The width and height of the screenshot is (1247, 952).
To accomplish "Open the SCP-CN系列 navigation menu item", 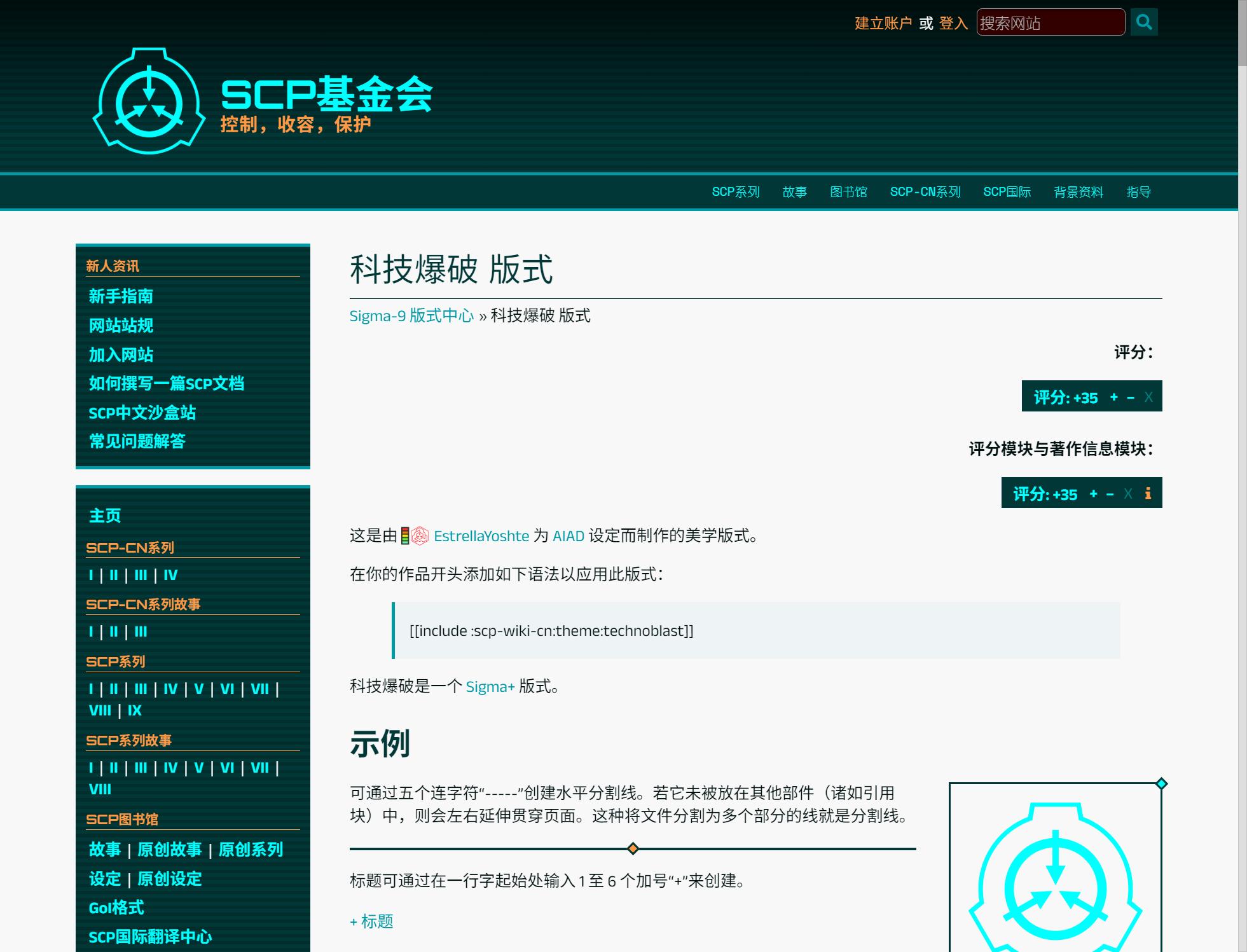I will click(925, 192).
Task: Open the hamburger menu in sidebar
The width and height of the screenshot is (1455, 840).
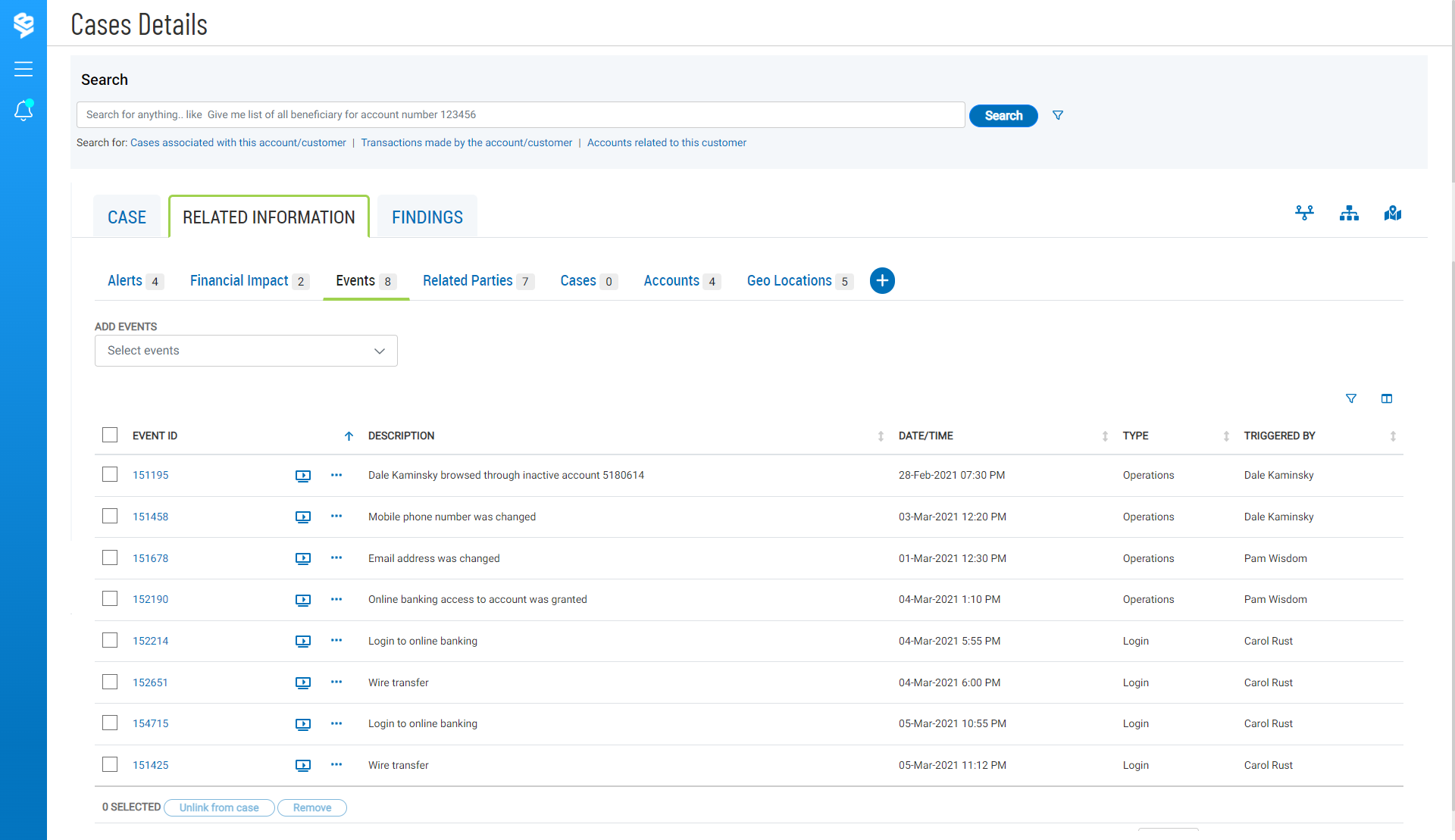Action: (x=23, y=69)
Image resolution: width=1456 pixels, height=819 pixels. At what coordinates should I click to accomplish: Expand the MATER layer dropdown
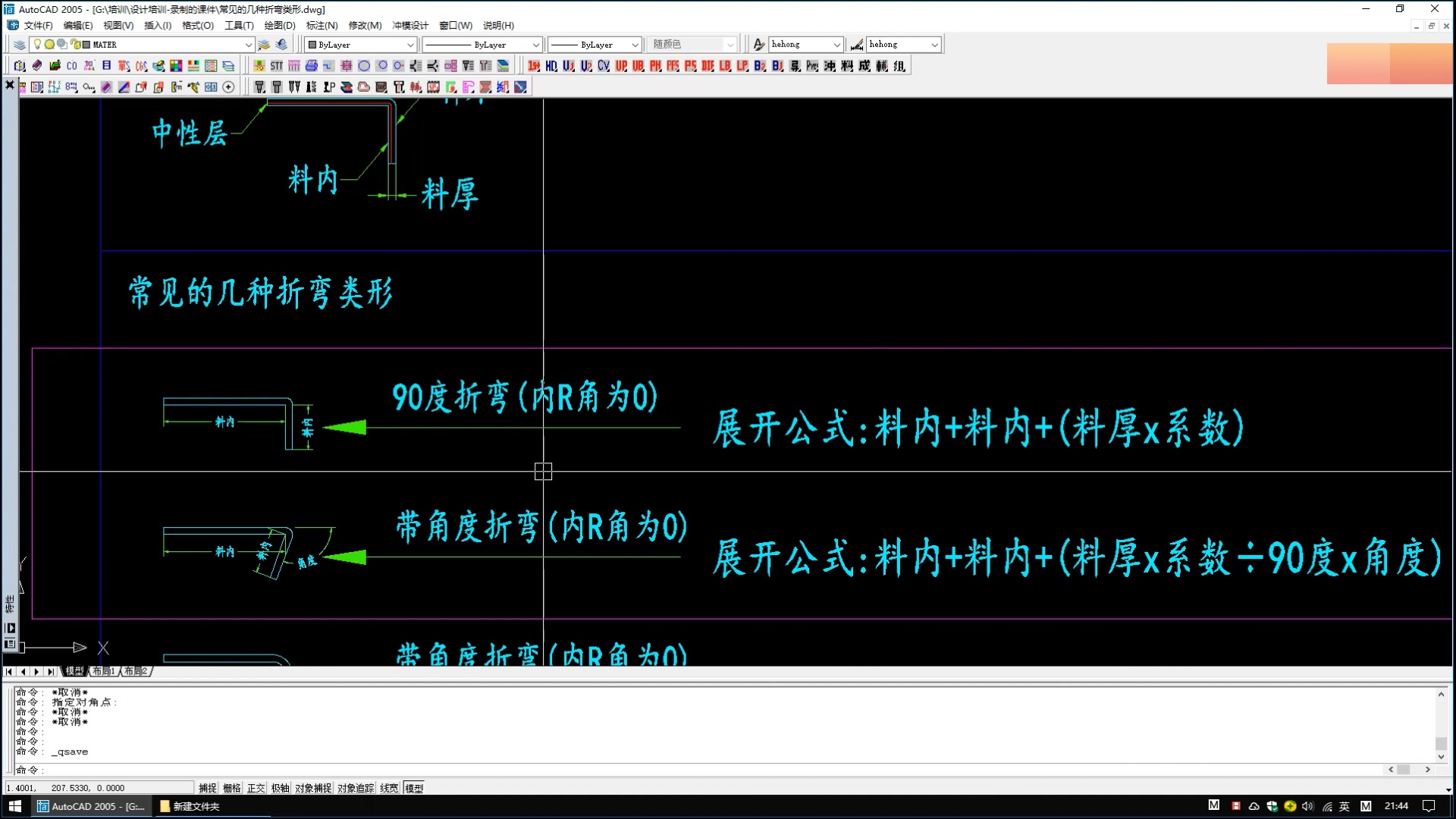click(248, 45)
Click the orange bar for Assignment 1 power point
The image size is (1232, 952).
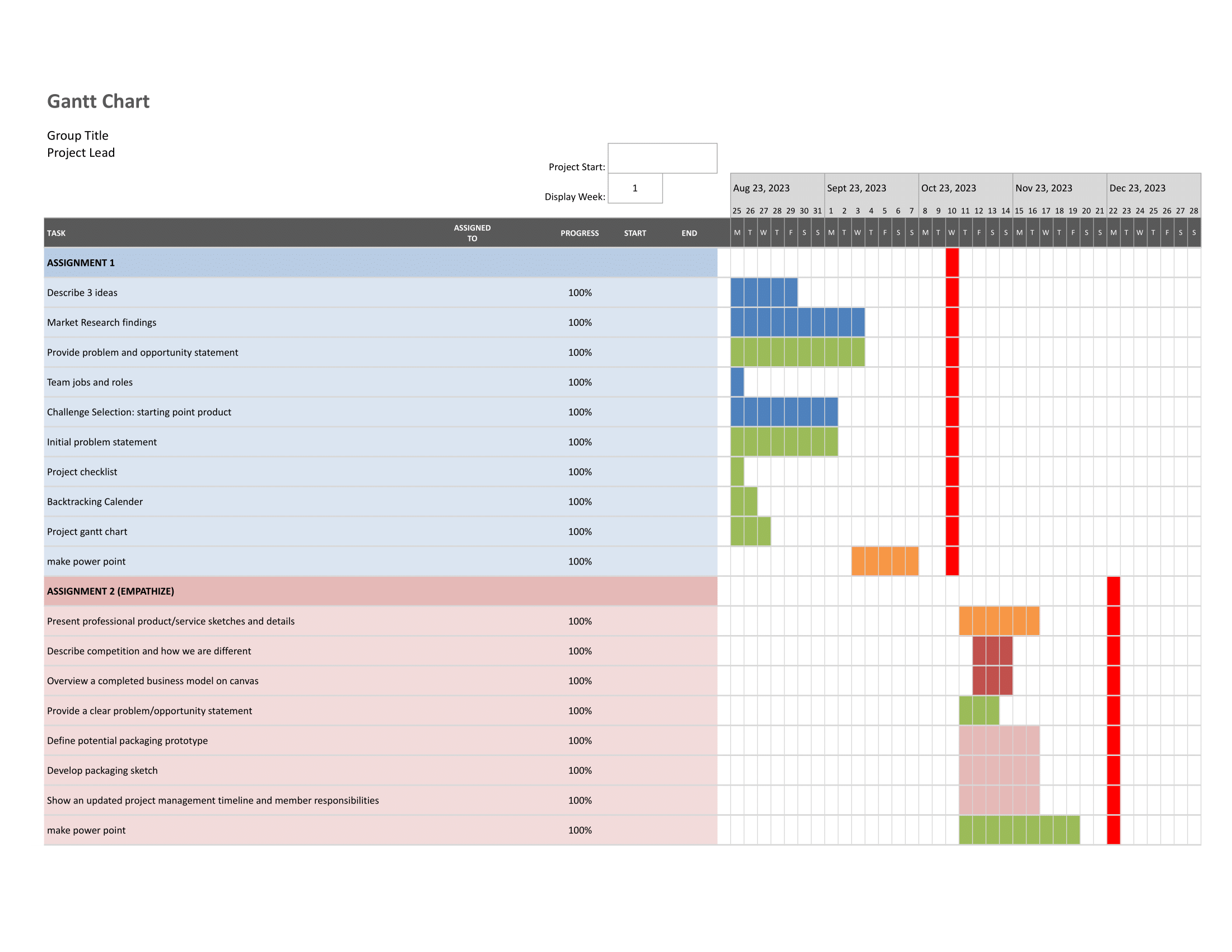884,561
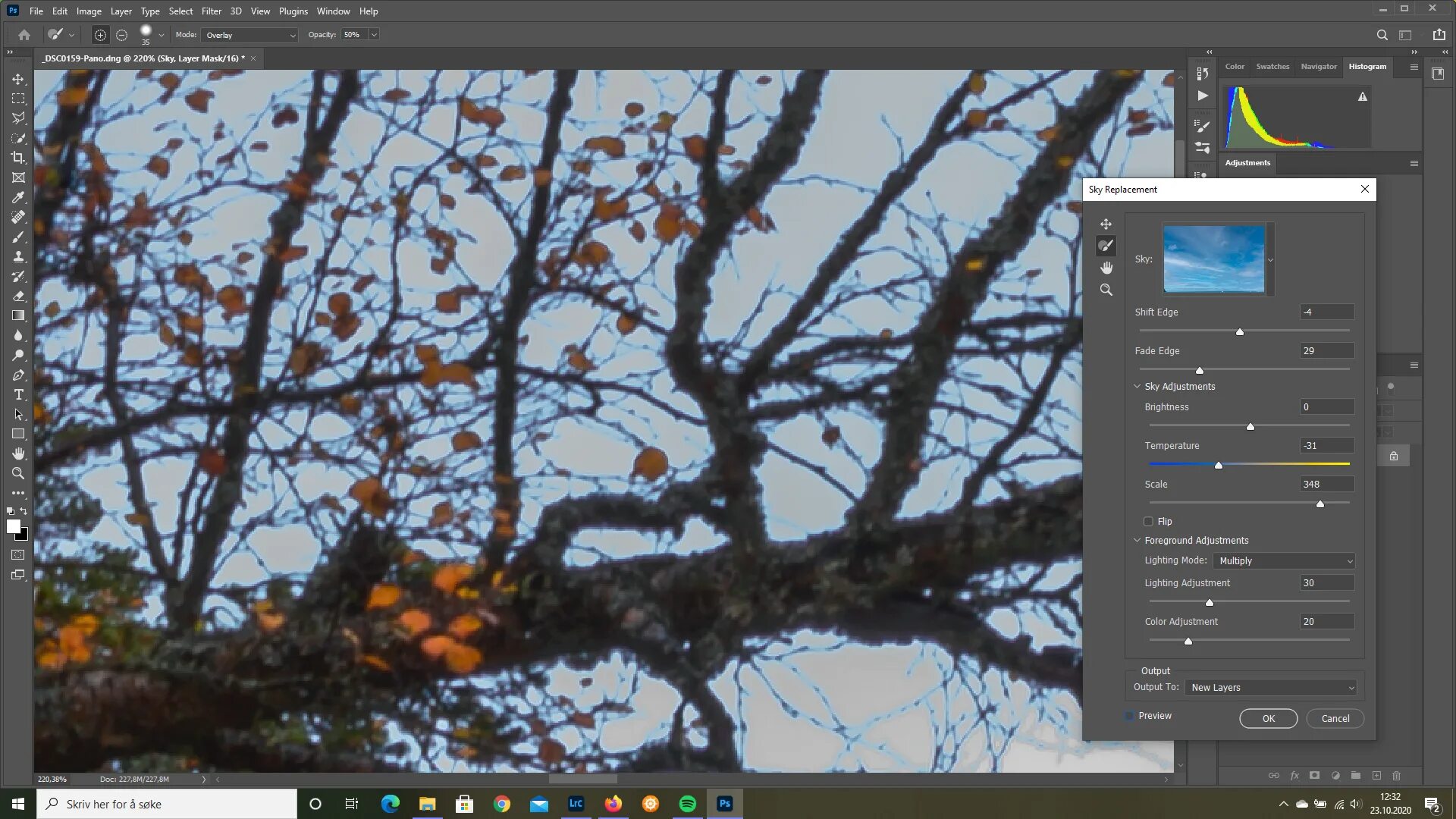1456x819 pixels.
Task: Select the Hand tool in Sky Replacement
Action: click(1106, 268)
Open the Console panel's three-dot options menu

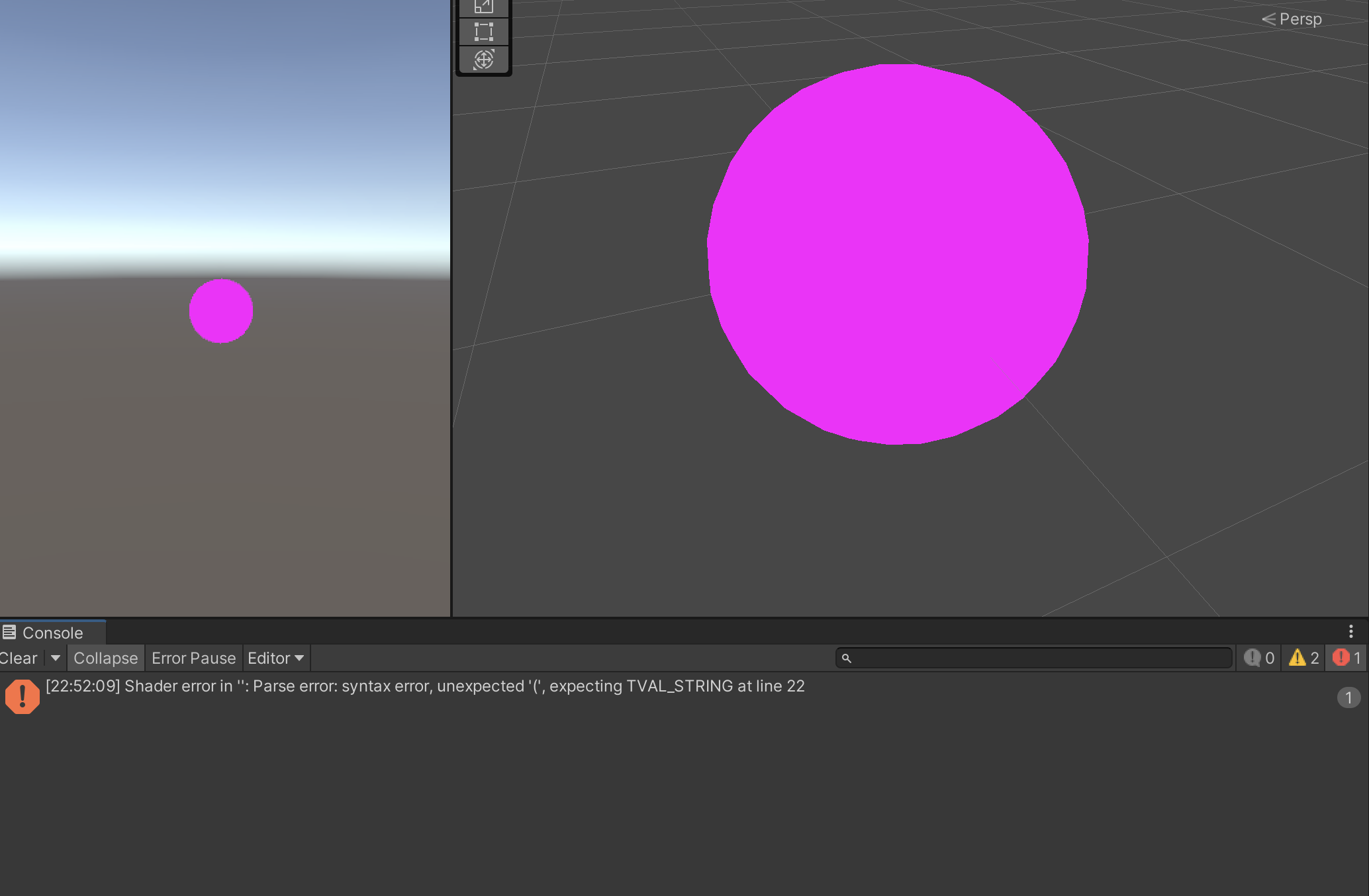(x=1351, y=632)
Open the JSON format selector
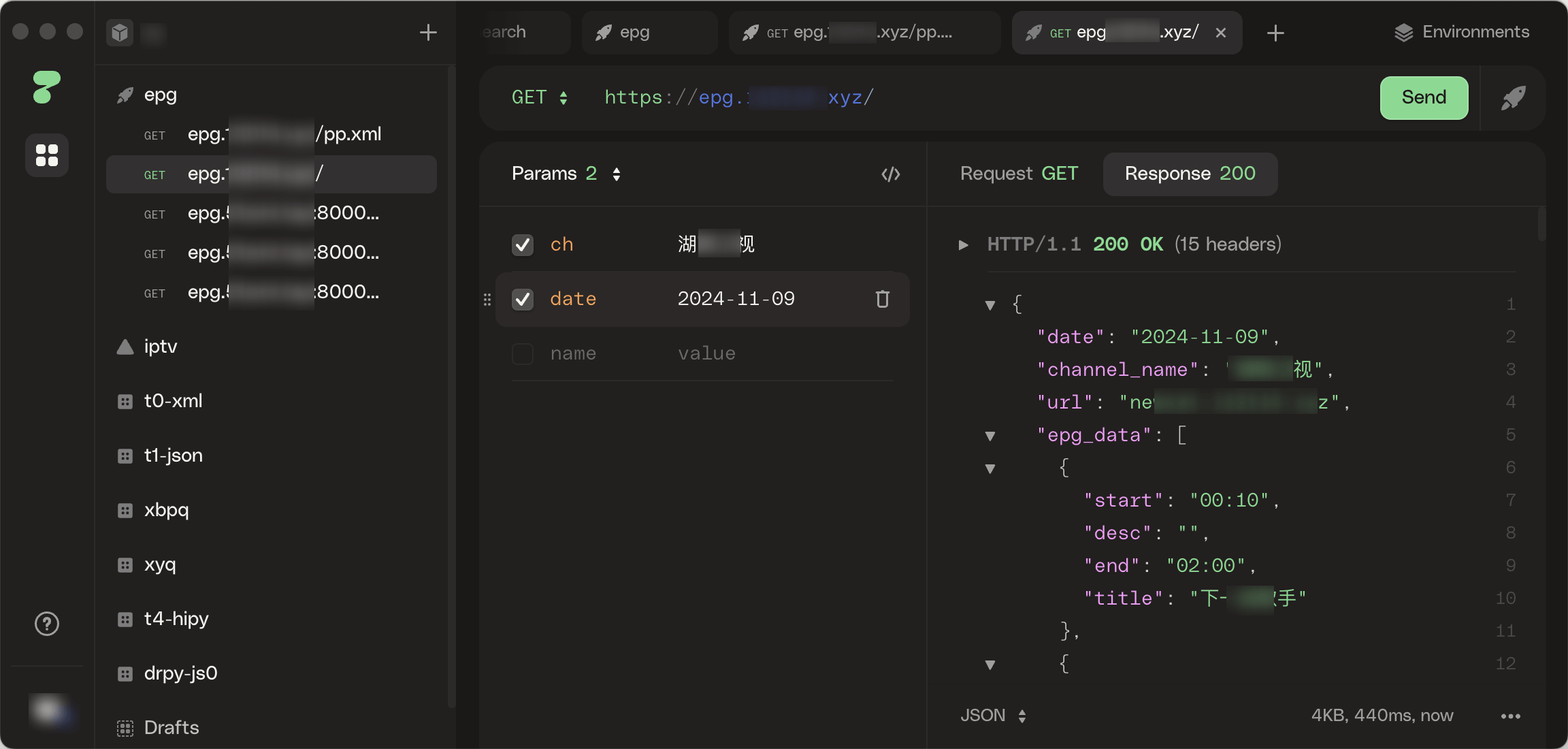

*-*-*

Skip every picture and retype only the lines from the line with "Open the Console" through the last line of the listing, both ends included, exactly as they appear.

### Answer section:
Open the Console panel's three-dot options menu

(x=1351, y=632)
Open the JSON format selector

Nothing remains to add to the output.